**EXCERPTED DATA:**
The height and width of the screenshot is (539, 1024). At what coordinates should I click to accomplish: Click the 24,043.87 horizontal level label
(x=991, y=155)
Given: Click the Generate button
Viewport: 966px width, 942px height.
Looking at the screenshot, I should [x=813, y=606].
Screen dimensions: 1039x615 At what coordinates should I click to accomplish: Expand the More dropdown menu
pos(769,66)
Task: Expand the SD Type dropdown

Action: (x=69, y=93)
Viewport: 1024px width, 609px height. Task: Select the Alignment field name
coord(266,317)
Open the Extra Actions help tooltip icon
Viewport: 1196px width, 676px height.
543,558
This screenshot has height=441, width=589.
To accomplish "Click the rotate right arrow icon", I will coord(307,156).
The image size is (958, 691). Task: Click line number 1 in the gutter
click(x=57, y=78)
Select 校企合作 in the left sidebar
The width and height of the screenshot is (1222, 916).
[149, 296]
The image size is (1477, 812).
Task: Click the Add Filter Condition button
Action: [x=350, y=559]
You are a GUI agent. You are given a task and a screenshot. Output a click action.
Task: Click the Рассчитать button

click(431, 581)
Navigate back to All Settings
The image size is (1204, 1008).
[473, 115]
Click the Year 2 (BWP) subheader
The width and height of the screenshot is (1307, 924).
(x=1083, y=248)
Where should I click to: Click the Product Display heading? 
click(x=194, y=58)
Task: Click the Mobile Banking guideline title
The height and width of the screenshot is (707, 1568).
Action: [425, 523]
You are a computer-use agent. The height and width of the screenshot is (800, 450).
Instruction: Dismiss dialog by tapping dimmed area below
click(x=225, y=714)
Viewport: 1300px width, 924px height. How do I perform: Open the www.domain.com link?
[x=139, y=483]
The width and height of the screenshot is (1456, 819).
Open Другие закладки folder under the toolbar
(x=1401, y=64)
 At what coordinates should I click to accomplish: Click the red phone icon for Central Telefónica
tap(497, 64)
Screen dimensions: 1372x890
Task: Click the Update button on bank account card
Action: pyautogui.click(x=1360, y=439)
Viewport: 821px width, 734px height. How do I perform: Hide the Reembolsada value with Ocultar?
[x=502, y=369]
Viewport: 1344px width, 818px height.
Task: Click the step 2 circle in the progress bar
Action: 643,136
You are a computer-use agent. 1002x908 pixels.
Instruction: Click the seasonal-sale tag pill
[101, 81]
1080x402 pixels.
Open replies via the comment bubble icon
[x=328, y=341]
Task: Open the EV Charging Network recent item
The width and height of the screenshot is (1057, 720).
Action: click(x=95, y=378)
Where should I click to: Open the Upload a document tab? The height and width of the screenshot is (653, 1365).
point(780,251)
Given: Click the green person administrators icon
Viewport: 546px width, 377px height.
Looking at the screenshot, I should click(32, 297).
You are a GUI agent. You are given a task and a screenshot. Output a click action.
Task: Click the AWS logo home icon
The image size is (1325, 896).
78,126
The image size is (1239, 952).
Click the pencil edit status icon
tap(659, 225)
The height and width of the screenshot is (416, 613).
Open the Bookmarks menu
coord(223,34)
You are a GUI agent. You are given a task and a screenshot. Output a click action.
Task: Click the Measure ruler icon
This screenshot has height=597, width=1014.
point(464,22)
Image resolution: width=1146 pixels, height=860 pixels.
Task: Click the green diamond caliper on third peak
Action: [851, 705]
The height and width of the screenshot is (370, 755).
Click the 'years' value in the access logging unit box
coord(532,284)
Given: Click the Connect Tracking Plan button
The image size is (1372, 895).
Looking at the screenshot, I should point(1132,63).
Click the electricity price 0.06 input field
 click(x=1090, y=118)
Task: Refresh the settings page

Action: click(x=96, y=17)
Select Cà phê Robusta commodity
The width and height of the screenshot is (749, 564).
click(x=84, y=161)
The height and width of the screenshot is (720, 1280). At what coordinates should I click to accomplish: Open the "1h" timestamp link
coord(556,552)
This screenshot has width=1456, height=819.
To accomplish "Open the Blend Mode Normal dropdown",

**TASK DIRECTIONS:**
Convert the rows from the line with "The height and width of the screenshot is (370, 755)." up to and including the last line into a Markdown table with the columns Number and Text, leaving out blank lines.

**OUTPUT FOR THIS TASK:**
| Number | Text |
|---|---|
| 1 | The height and width of the screenshot is (370, 755). |
| 2 | Click the 'years' value in the access logging unit box |
| 3 | coord(532,284) |
| 4 | Given: Click the Connect Tracking Plan button |
| 5 | The image size is (1372, 895). |
| 6 | Looking at the screenshot, I should point(1132,63). |
| 7 | Click the electricity price 0.06 input field |
| 8 |  click(x=1090, y=118) |
| 9 | Task: Refresh the settings page |
| 10 | Action: click(x=96, y=17) |
| 11 | Select Cà phê Robusta commodity |
| 12 | The width and height of the screenshot is (749, 564). |
| 13 | click(x=84, y=161) |
| 14 | The height and width of the screenshot is (720, 1280). At what coordinates should I click to accomplish: Open the "1h" timestamp link |
| 15 | coord(556,552) |
| 16 | This screenshot has width=1456, height=819. |
| 17 | To accomplish "Open the Blend Mode Normal dropdown", |